Experiment 2: Evidence from Auditory Lexical Decision
The purpose of the present study was to explore further the effects of neighborhood structure on spoken word recognition. In particular, the lexical decision paradigm was employed to examine these effects. In the lexical decision paradigm, a subject is presented with a real word or a nonsense word, or nonword. The subject's task is to decide as quickly and as accurately as possible whether a given stimulus item is a word or nonword. The lexical decision task has proven quite useful in visual word recognition research in examining the effects of such variables as word frequency (Stanners, Jastrzembski, & Westbrook, 1975; Whaley, 1978; Forster, 1979).

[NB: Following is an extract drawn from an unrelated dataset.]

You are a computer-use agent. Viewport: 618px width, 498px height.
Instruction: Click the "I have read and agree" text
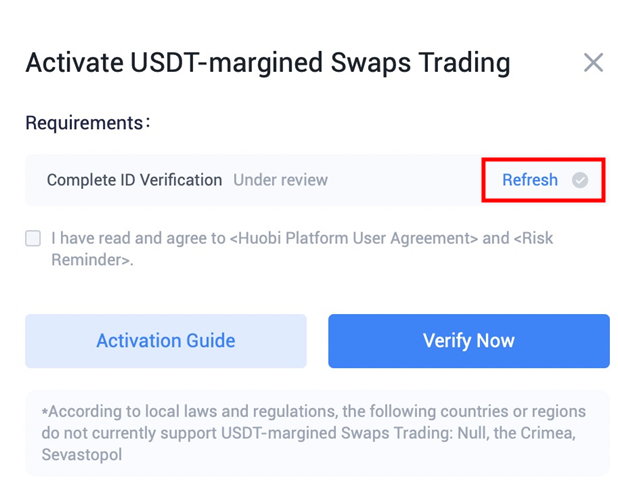pyautogui.click(x=138, y=238)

In general, it has been shown that high-frequency words tend to be classified as words more quickly than low-frequency words. Indeed, this has been a very robust finding in the literature, although there are numerous, and often times conflicting, accounts of frequency effects in lexical decision (Balota & Chumbley, 1984; Glanzer & Ehrenreich, 1979; Gordon, 1983; Paap, McDonald, Schvaneveldt, & Noel, 1986). A spoken analog of the visual lexical decision task thus presents a useful means of examining word frequency effects and the effects of neighborhood structure on spoken word recognition.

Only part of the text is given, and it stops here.